I just don't get these coffee comparisons. I don't know about you but I get free coffee at work on location, and at home the coffee is reasonably good that a Starbucks is not worth it.


To explain the coffee comparisons, people like to buy coffee as a daily expense around the 3-5$. not exclusively starbucks, but it is a part of many people’s routines. so its a useful frame of reference for most people. hope this helps


Well at home you get the coffee from somewhere, compare to that? I buy a bag of I think 250g beans for £7.95 (about $10 I suppose, conveniently) and without travel I probably get through at least four bags in a month.

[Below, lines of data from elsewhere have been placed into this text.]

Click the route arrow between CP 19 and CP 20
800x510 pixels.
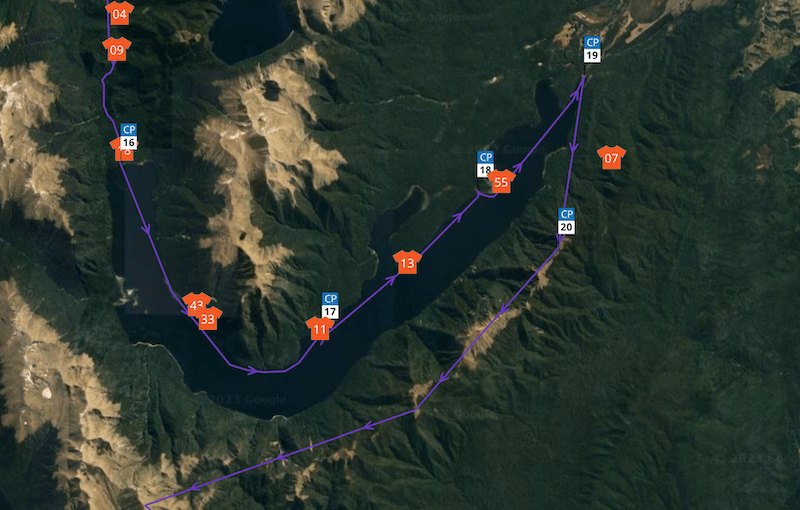click(573, 148)
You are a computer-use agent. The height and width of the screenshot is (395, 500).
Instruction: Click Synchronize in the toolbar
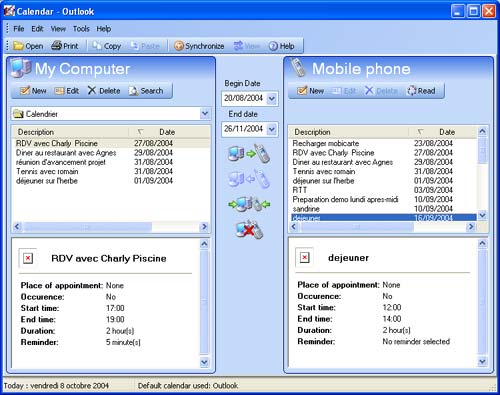tap(199, 46)
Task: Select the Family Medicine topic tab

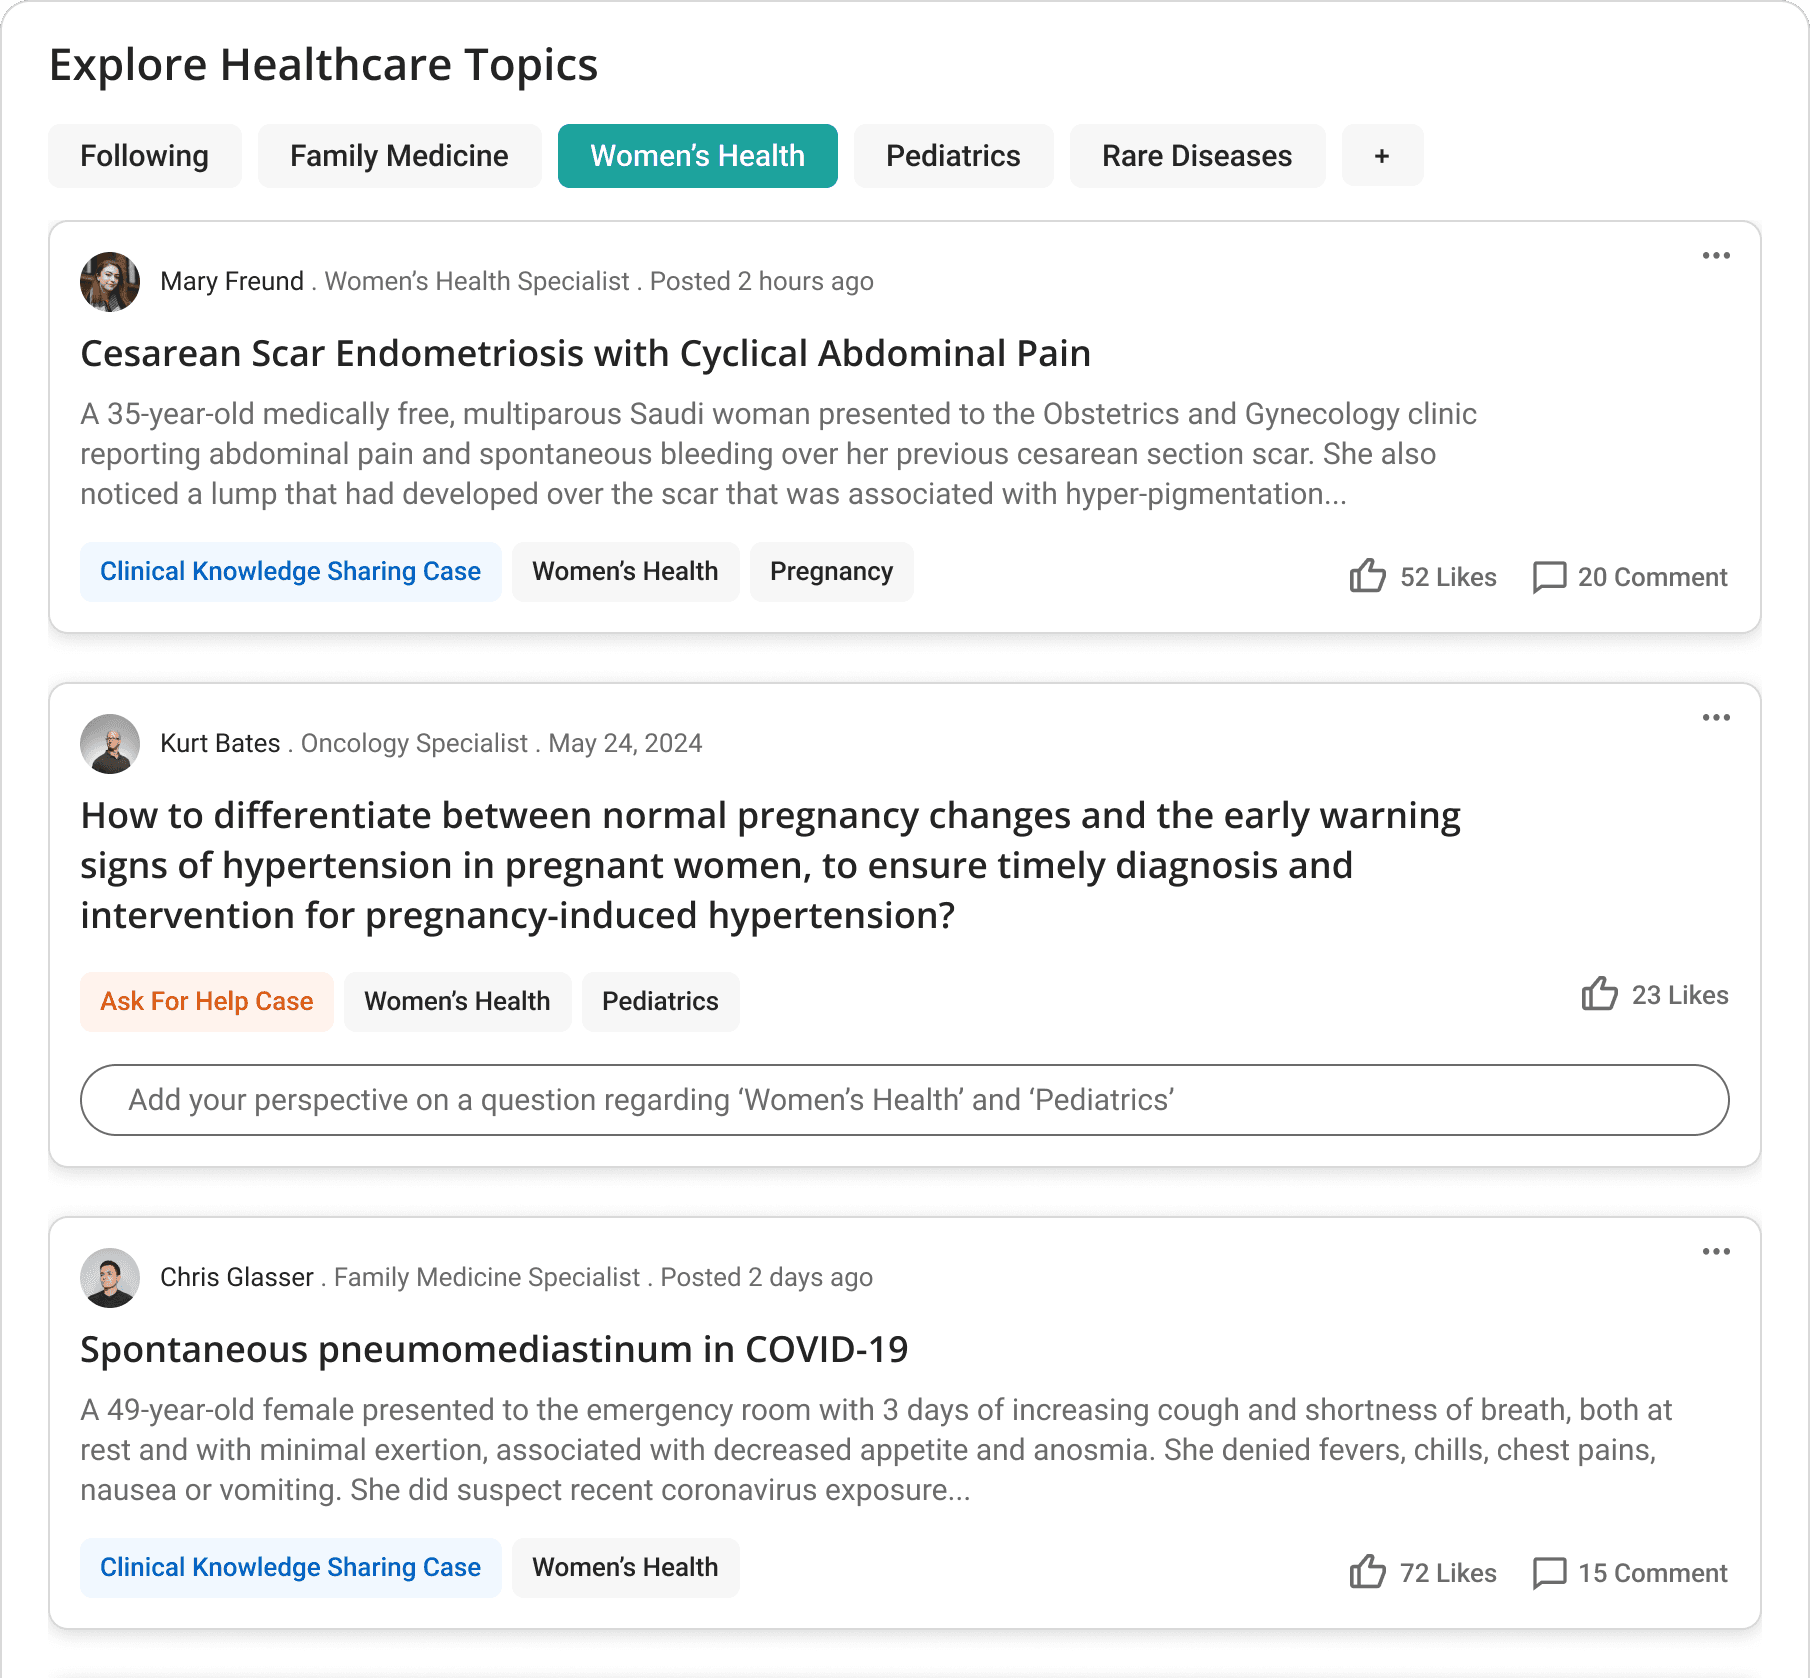Action: [x=399, y=156]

That's much more coffee that Kagi costs than if I was getting it at Starbucks, but it still puts it in perspective I think. (And the coffee tastes much better.)


It's about 2 bunches of Bananas (4)

4. https://fred.stlouisfed.org/series/APU0000711211


Ha! We buy bananas every week, my daughter and I love them.

2 bunches of bananas cost 3,10 EUR [1]

2 bunches of organic, fairtrade bananas cost 4,38 EUR [2]

Since AFAIK there is one genus I just buy the regular ones. Since we eat one bunch of bananas a week, it is about 6,4 weeks of bananas.

My bananas come from South-America. They have to travel further than the ones going to North-America. So they should be cheaper at your place (US?).

Then again, you pay nothing for gas, so it evens out :P

[1] https://www.ah.nl/producten/product/wi197393/ah-bananen-tros

[2] https://www.ah.nl/producten/product/wi368480/ah-biologisch-f...


> Since AFAIK there is one genus I just buy the regular ones.

That's correct, but neither 'organic' nor 'fairtrade' means that it would be a different (better) variety. Organic = not sprayed with chemicals for pest control for example; fairtrade = farm hands not paid exploitative rates (paid more).

(Not that I'm preaching you should care about either more, I'm a fairly price-driven shopper.)


In fact ceteris paribus in general you could argue you might expect that organic variety to be worse for taste, since pest/disease resistance has played a larger role in its selection.

I'm not sure that actually works in practice though, because ceteris never is paribus, it commands a premium, it's a somehow more discerning shopper perhaps/on average, so it's more worth choosing a nice tasting/attractive variety vs. the regular one selected for yield.